Bur our friends in the west say that if we go about well dressed, if we shave, if we have decent housing, we shall lose our ‘African characteristics’. Do you know what ‘African characteristics’ are? A skin, a loincloth, a wrap-around cloth, a stick in hand behind a flock, to be skinny with every rib sticking out, sores on the feet and legs, with a cashew leaf to cover the suppurating wound – that is African. That’s what they see as African characteristics. So when the tourists come, they are looking for an African dressed like that, since that is the ‘genuine African’. Now when they find us dressed in a tunic and trousers – we are no longer the Africans. They don’t take photographs. They need Africa to have no industry, so that it will continue to provide raw materials. Not to have a steel industry. Since this would be a luxury for the African. They need Africa not to have dams, bridges, textile mills for clothing.
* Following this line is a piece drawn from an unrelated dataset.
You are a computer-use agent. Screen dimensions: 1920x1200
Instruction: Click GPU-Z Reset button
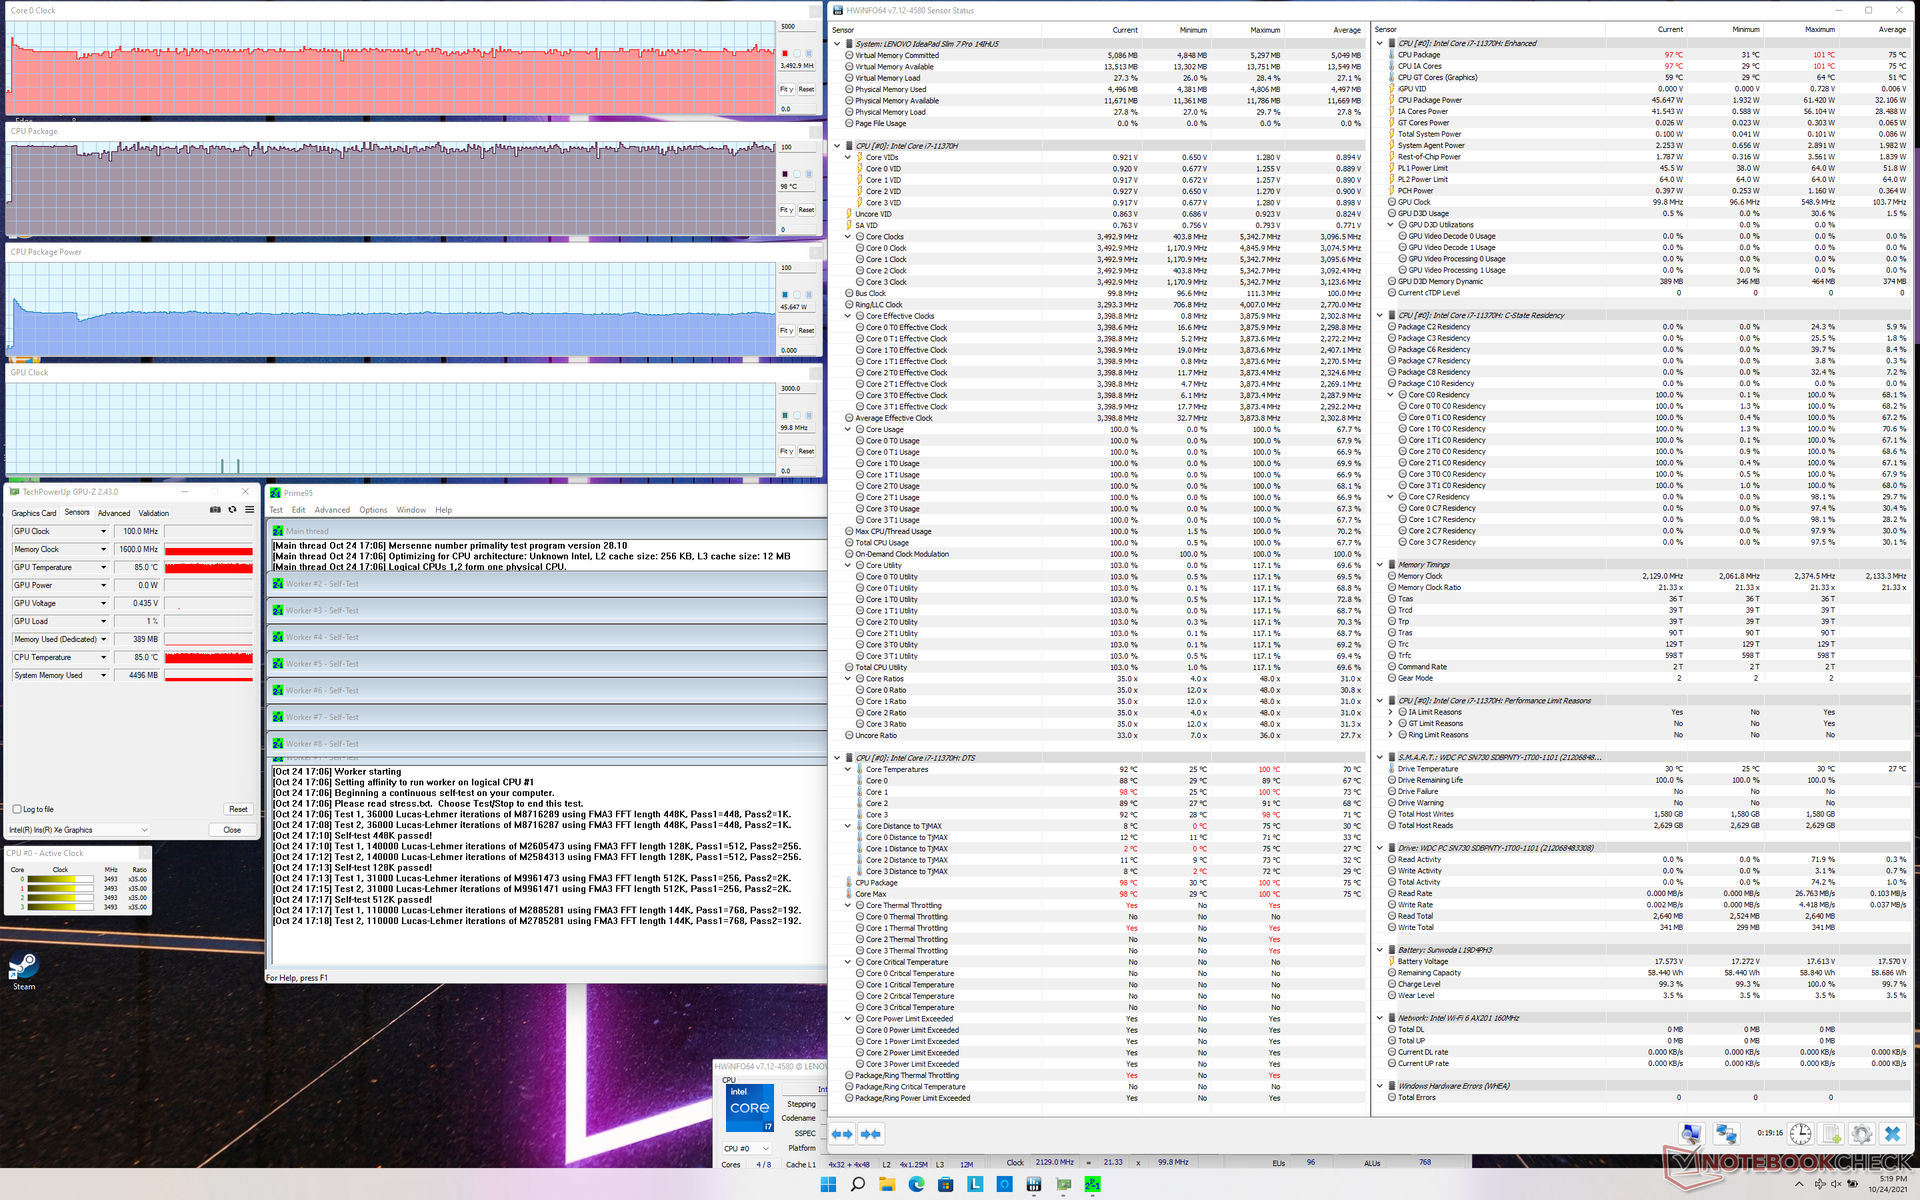coord(238,809)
A factory for shoes? No, the African doesn’t deserve it. No, that’s not for the Africans.

The decadent nature of colonial armies

The exploitative mentality of the colonial army naturally leads it to pillage and robbery of the people’s possessions. The enemy’s corrupt mentality in regard to women leads him naturally to immorality and rape. The decadent tastes of capitalism lead to a taste for drunkenness and drug-taking, as a way of smothering and alienating consciousness. Fascist and colonialist logic, and its intrinsic contempt for human dignity, leads to systematic use of the most barbarous, inhuman and sadistic crimes, just as it provokes human degradation and bestiality in the repressive forces themselves.

Production as an act of militancy

The enterprise, the workshop, is for us the incubator where class consciousness is nurtured. What we manufacture, the way we work, how we discuss and plan production, provides a window on our class consciousness. In our republic where power belongs to the worker-peasant alliance, production is an act of militancy. Now that we no longer have the whip and forced labour, production is an act of militancy.

The main tasks

We want to create conditions such that in this generation disease, hunger, poverty, illiteracy and ignorance should begin to vanish forever from our country. Just as we emerged victorious from the struggle against colonialism, just as we smashed the racist aggression of the illegal Ian Smith regime, so we shall also emerge victorious from this battle, because once again we shall be able to bring together the energy and intelligence of the entire people for peace, progress, prosperity and plenty. It is the task of all of us to organise society so that we can conquer underdevelopment.